**Dataset content:**

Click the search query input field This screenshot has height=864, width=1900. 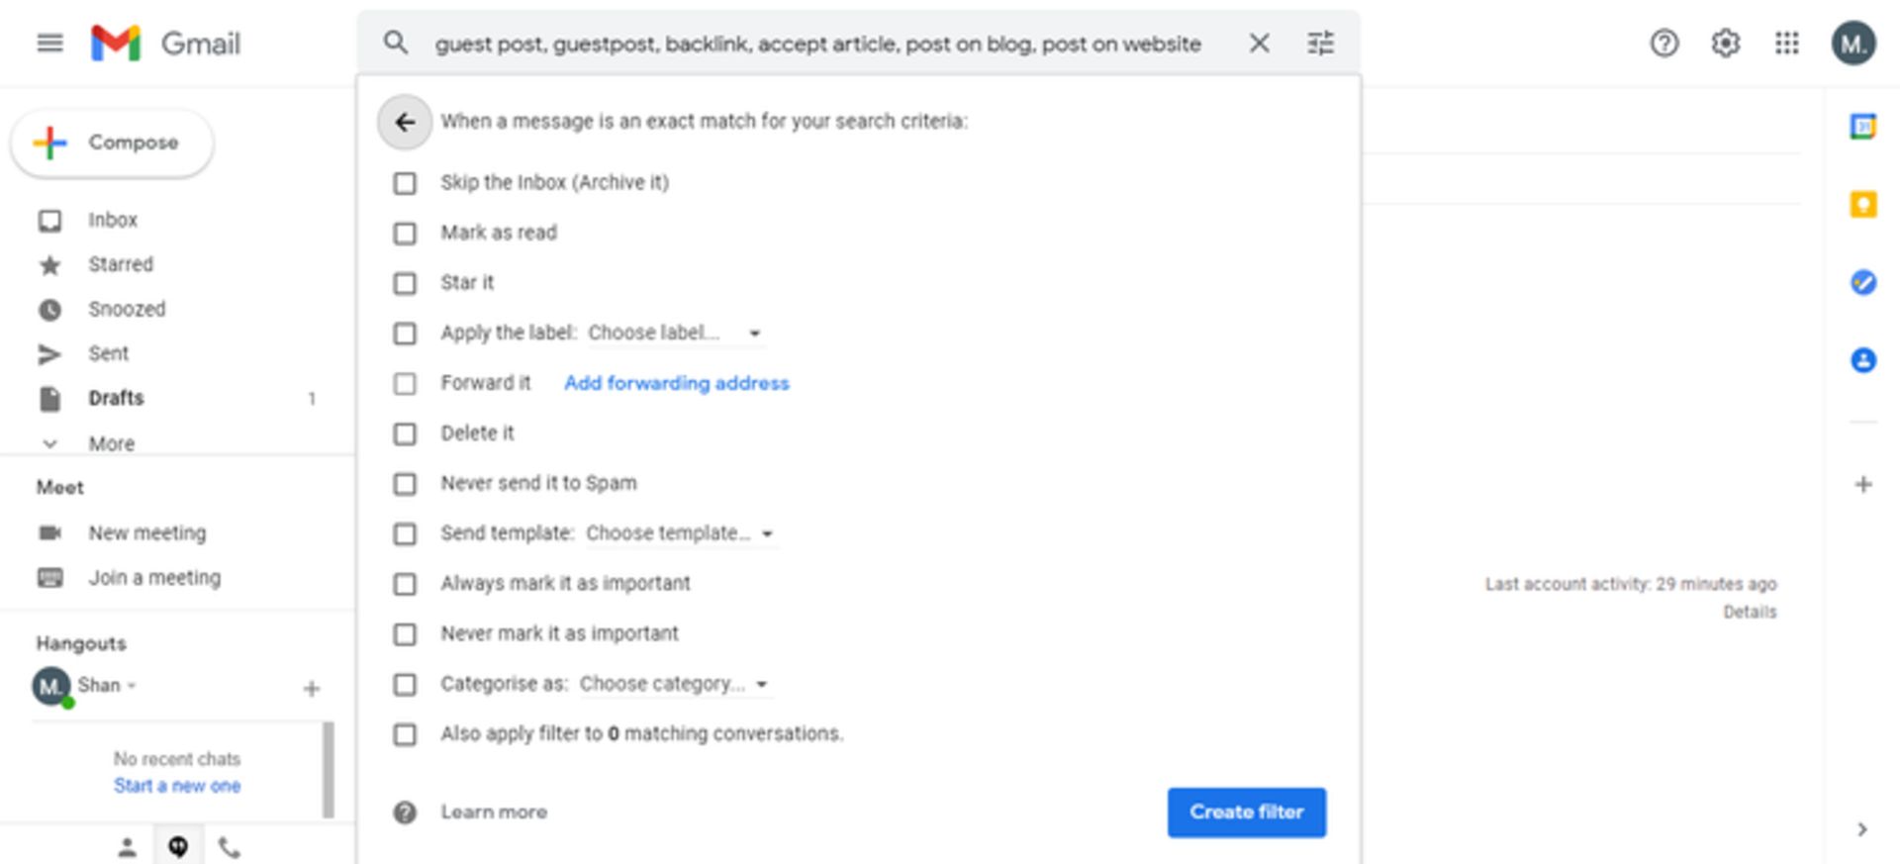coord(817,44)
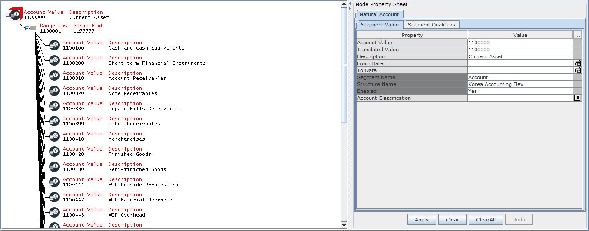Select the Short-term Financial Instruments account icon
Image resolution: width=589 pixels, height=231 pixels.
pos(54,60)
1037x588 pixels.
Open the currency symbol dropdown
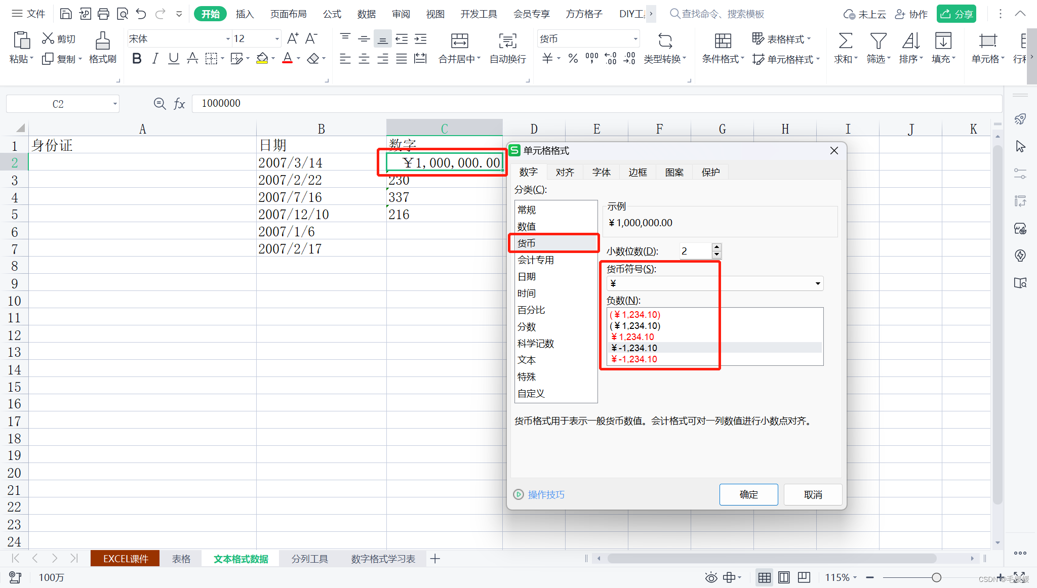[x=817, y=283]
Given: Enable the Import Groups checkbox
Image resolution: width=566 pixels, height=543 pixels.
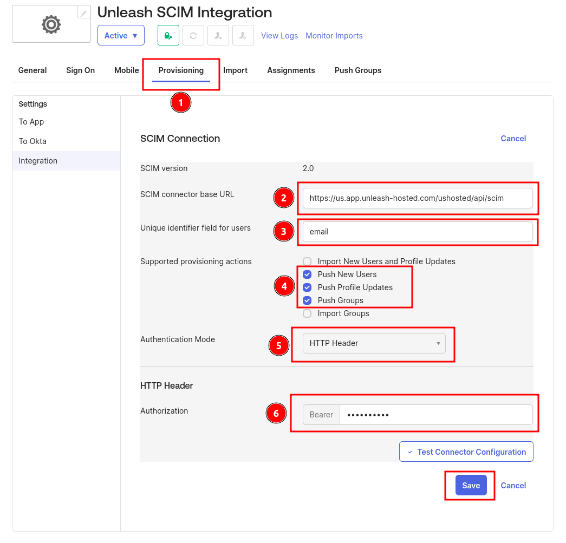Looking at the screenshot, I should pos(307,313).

**Problem statement:** Reproduce the items word for word, from the line that contains "1037x588 pixels." through the end of the items, and leave the pictures out.

**The solution:**
1037x588 pixels.
Open the currency symbol dropdown
[x=817, y=283]
Given: Enable the Import Groups checkbox
Image resolution: width=566 pixels, height=543 pixels.
Looking at the screenshot, I should pos(307,313).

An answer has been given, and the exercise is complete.